Member of the Chamber of Deputies of Chile
- In office 15 May 1973 – 11 September 1973
- Succeeded by: 1973 Chilean coup d'état
- Constituency: 3rd Departamental Group

Mayor of Copiapó
- In office 1967–1971
- Preceded by: John Horsley Brito
- Succeeded by: Samuel Díaz Trujillo

Personal details
- Born: 18 September 1932 San Felipe, Chile
- Died: 18 September 2004 (aged 72) Santiago, Chile
- Political party: Socialist Party Party for Democracy (PPD)
- Alma mater: Pontifical Catholic University of Chile (B.Sc.)
- Occupation: Politician
- Profession: Medical doctor

= Leonardo Hagel =

Chilean medical doctor and politician (1932–2004)

Leonardo Hagel Arredondo (18 September 1932 – 18 September 2004) was a Chilean surgeon and politician of the Socialist Party, later joining the PPD.

He was elected Deputy for the 3rd Departamental Group –Copiapó, Chañaral, Huasco and Freirina– in 1973, but his term was cut short by the military coup.

==Biography==
He was born in San Felipe on 18 September 1932, the son of Osvaldo Hagel and Josefina Arredondo.
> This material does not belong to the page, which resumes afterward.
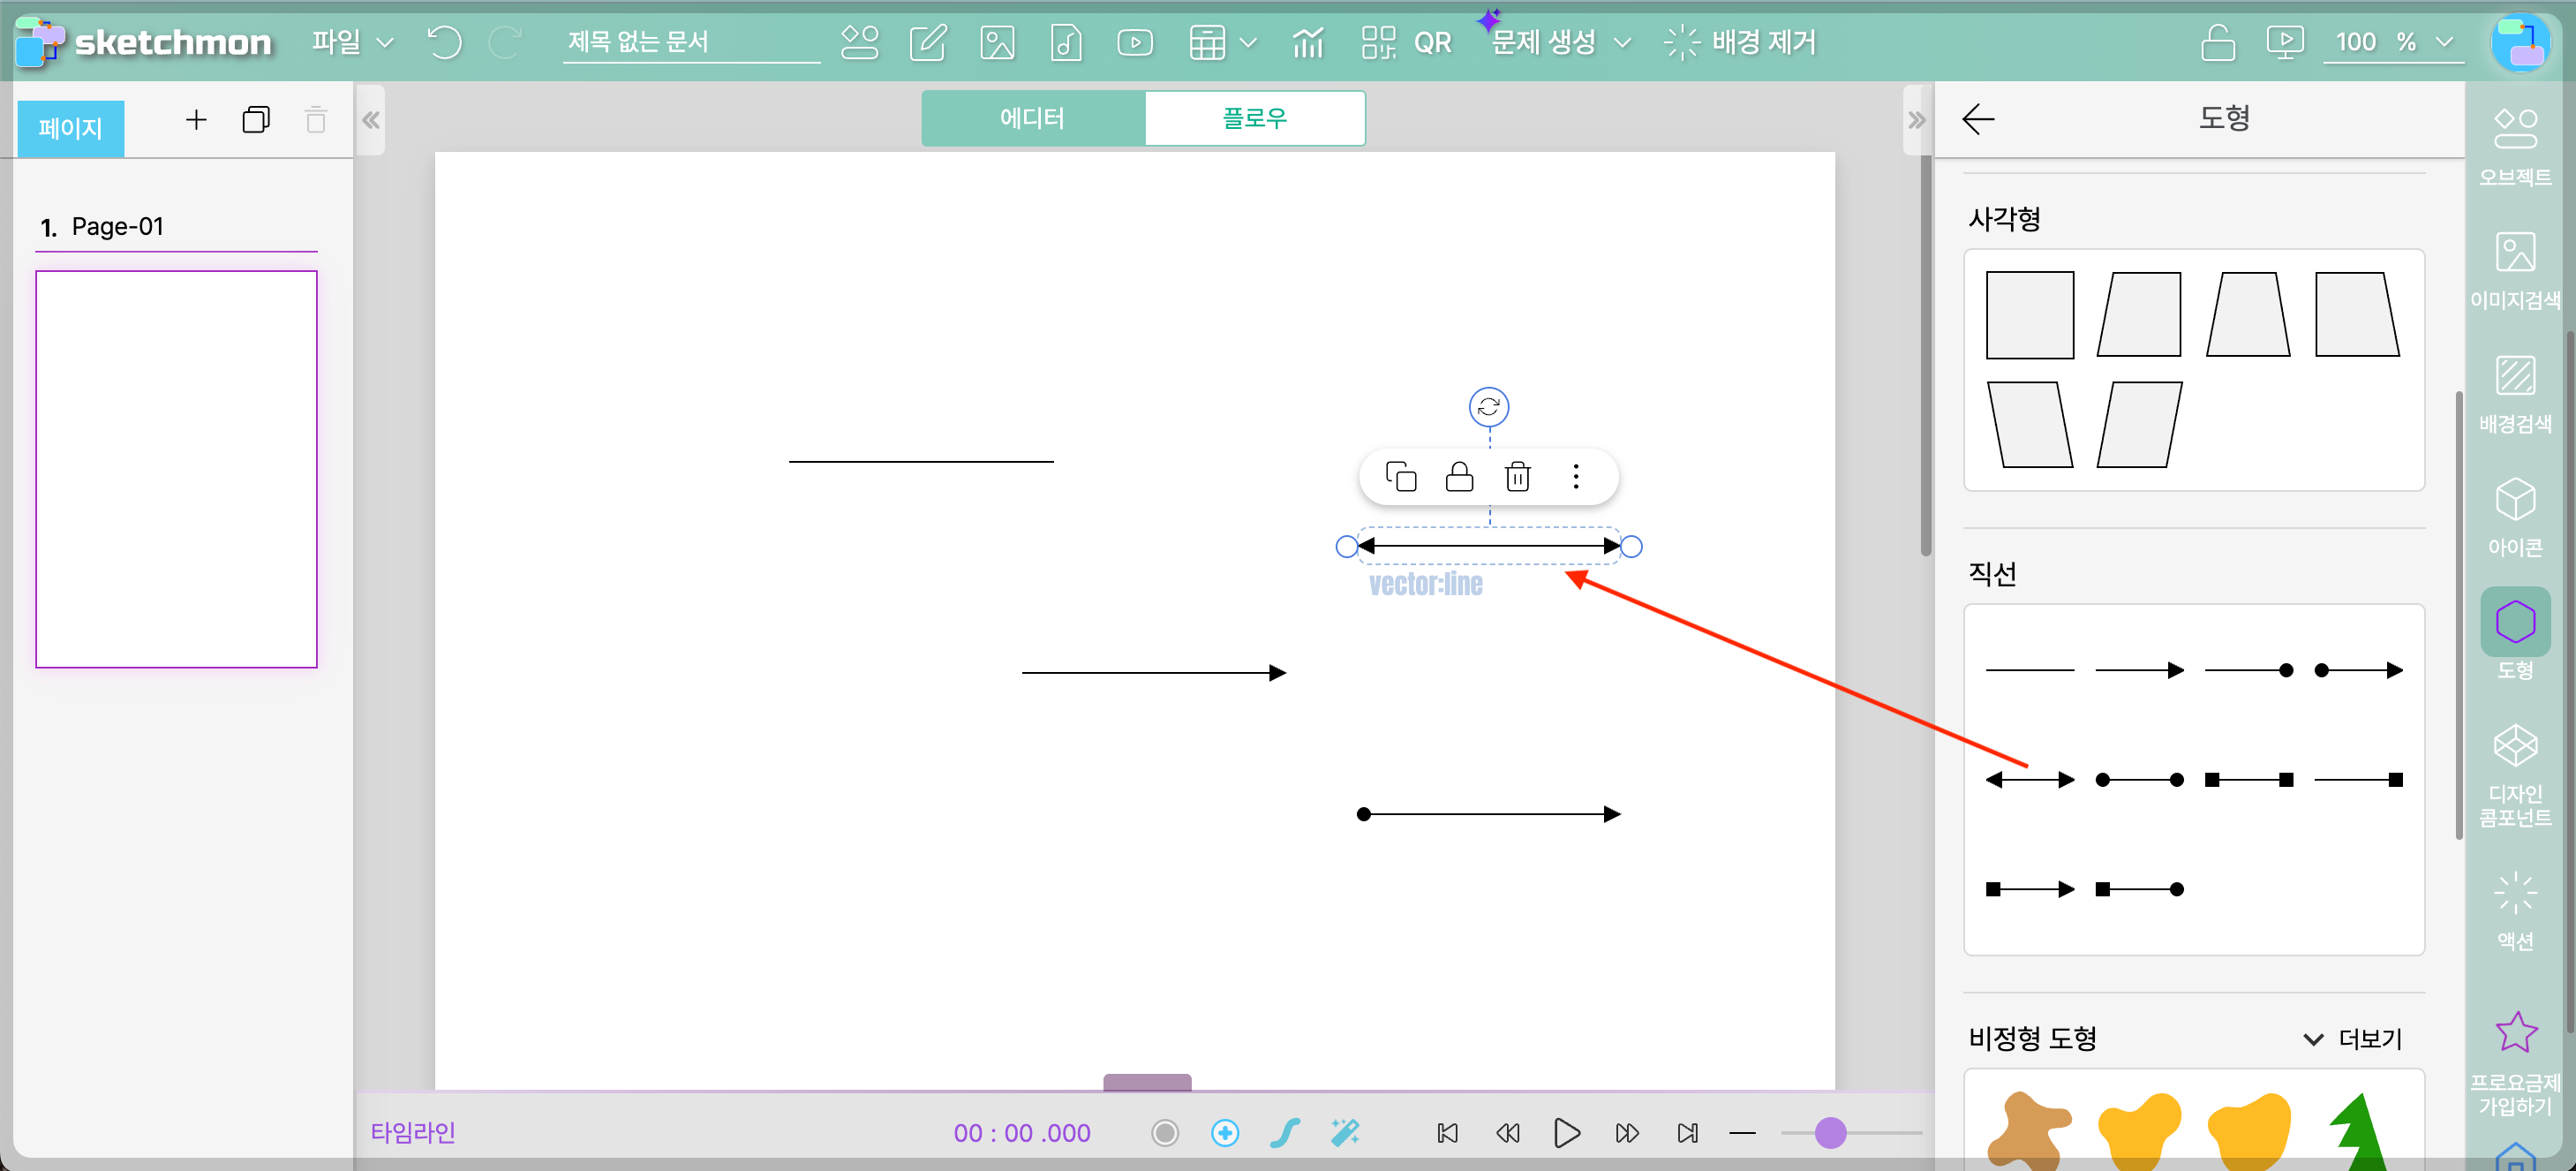Click the undo arrow icon
This screenshot has height=1171, width=2576.
444,42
On 22 December 1954, he married Moralina Álvarez; the couple had five children.

He completed his secondary education at Instituto Nacional Barros Arana (INBA) and earned his medical degree as a surgeon from the Pontifical Catholic University of Chile. He practiced medicine in Copiapó.

==Political and public career==
He began his political activities in the Socialist Party. After the 1973 coup, he was persecuted by the Pinochet regime and detained in Villa Grimaldi, from which he escaped in 1976 and went into exile in Spain.

He returned to Chile in 1989 and contributed to organizing the Concertación de Partidos por la Democracia in support of Patricio Aylwin’s presidential campaign from his native San Felipe.

He was elected councilman (concejal) in Copiapó for two consecutive terms: 1992–1996 representing the Socialist Party, and 1996–2000 representing the PPD.

==Legislative term 1973==
As Deputy for the 3rd Departamental Group, he was a member of the Permanent Commission on Mining.

His term ended prematurely due to the military coup on 11 September 1973 and the subsequent dissolution of Congress by decree on 21 September.